- **Requisitos del ejercicio**:
1. Traduce al inglés esta oración del texto sobre Julio Camba: "Y es que, según Julio Camba, la cocina siempre es de algún sitio."
2. Prosigue el texto sobre Julio Camba a partir de su última oración.

Otro que también escribía por comer, que no “para comer”, era Julio Camba, El Solitario del Palace, gallego como Cunqueiro, aunque de Cambados, en las Rías Bajas, como Vigo (o como SanXenxo, SanGinés, tan de moda). Veinte o treinta años mayor que Cunqueiro, durante medio siglo fue primer espada del diario de la calle Serrano, en Madrid. Recorrió medio mundo contando, a expensas de los señores Luca de Tena, lo que a él le parecía que pasaba, y entre crónica y artículo, entretanto, fue saliendo de penas en los mejores figones que encontró abiertos a su paso, es decir, en los más selectos establecimientos que jalonan las rutas del mundo. Era inevitable que acabara escribiendo La casa de Lúculo o el arte de comer (1929), un paseo por la cocina internacional con deliciosa parada y fonda en las tascas españolas; un libro absolutamente libre, divertido y genial donde lo único que sale realmente malparado es eso denominado cocina internacional. Y es que, según Julio Camba, la cocina siempre es de algún sitio. O no es cocina. El libro no se le ocurrió a él, sino a su editor, que además era su amigo y que estaba fascinado por el hecho de que, cara a cara, el reputado periodista sólo hablara de restaurantes, guisos y vinos, jamás de geopolítica. Naturalmente, hubo que poner viruta sobre la mesa: Camba era otro que sólo funcionaba oyendo cantar la caja registradora.

- **Material recopilado**:

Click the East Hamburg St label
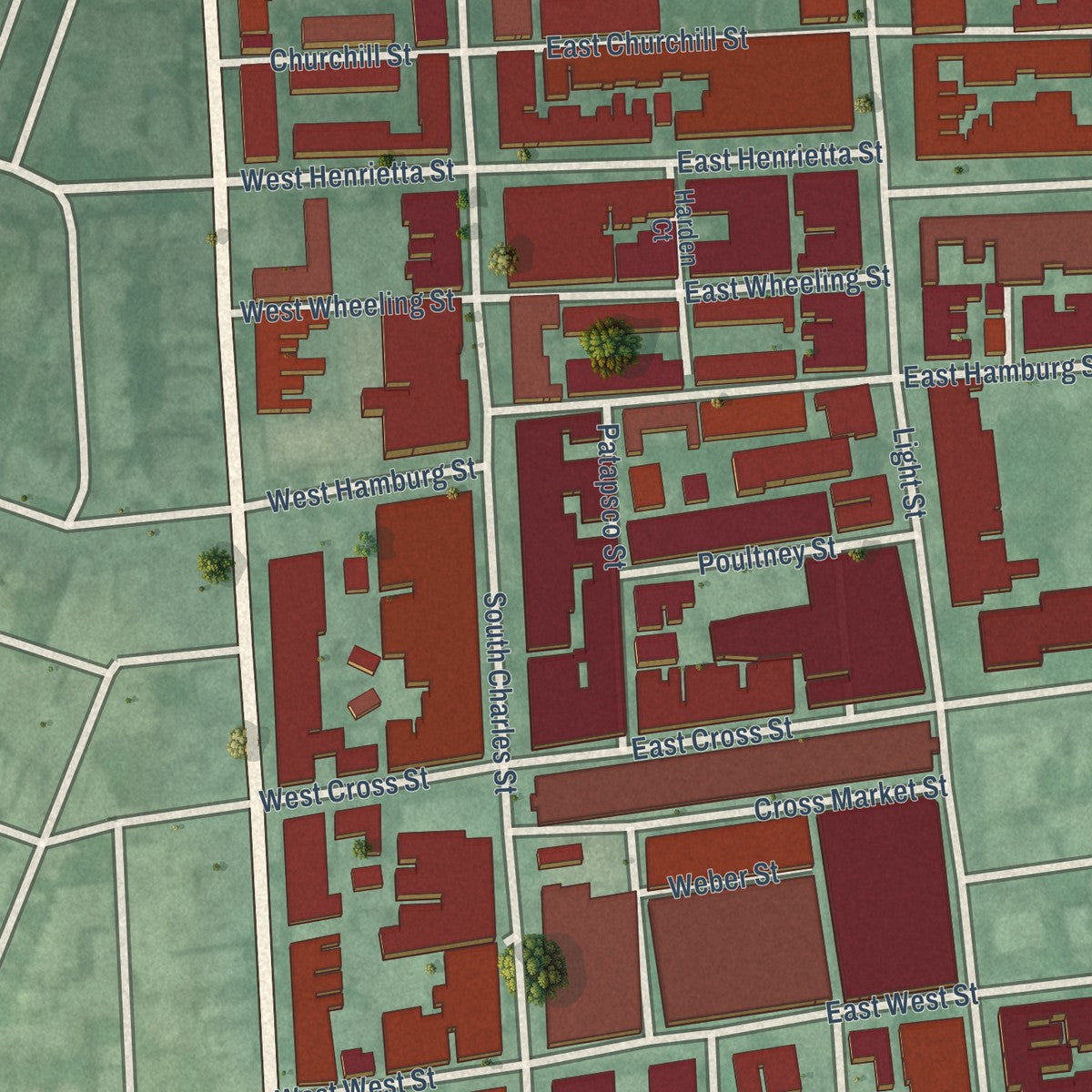 pyautogui.click(x=998, y=371)
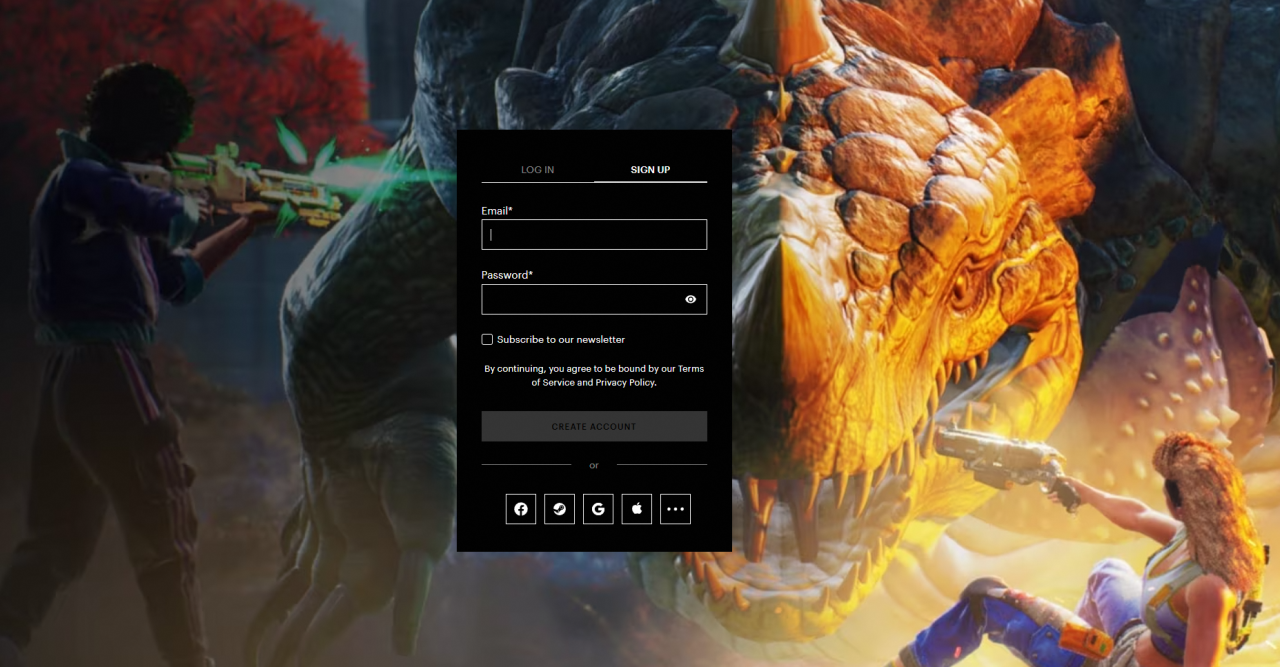Show more sign-in options (three dots)

675,509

- **Las respuestas**:
1. The thing is, according to Julio Camba, cooking always comes from somewhere.

2.
Nadie describió como Hemingway, dicen, la preparación de unos huevos con chorizo en mitad del monte y nadie como Pla, aseguro yo, el ceremonial de preparar un guiso de pescado en una barca mecida por el mistral. Tengo para mí que Manuel Vicent, que todos los domingos firma una columna en la contra de El País, ha leído mucho a Pla, un catalán malicioso del que se ha dicho ya todo, salvo que escribió como comió, es decir, mucho y bien. Lo del guiso de pescado en la barca lo cuenta en Un viatge frustrat, o sea, Un viaje frustrado, que es un cuento largo o una novela corta, no sé, que narra las aventuras de un jovencísimo alter ego de Pla y de su amigo el Hermós, El Hermoso, rotundo marinero de Palafrugell, feo como un dolor y hippie avant la lettre: Pla hacía auto-fricción antes de que se inventara, lo mismo que Julio César et al. Aunque en materia de buen comer, su libro canónico es El que hem menjat que, sorprendentemente, no se tradujo hasta los años noventa, parece mentira. Debo decir, de todos modos, que si Cunqueiro luce en gallego, Pla brilla en catalán. Pero bueno, ahí está, al alcance de todos los españoles, Lo que hemos comido, pantagruélico recorrido por eso que llaman cocina mediterránea mucho antes de que existiera la cocina mediterránea. “Desde que todo el mundo se ocupa del futuro no se puede comer una tortilla decente”, se queja el autor en sus páginas. Lo dicho: un adelantado.
Hay otros tragaldabas que si comieron bien, escribieron aún mejor. Pienso en Néstor Luján, Xavier Domingo, Manuel Vázquez-Montalbán y hasta en Camilo José Cela, pero son las tantas, se hace tarde y habrá que cenar, así que lo dejaremos para otro día.
Buenas noches.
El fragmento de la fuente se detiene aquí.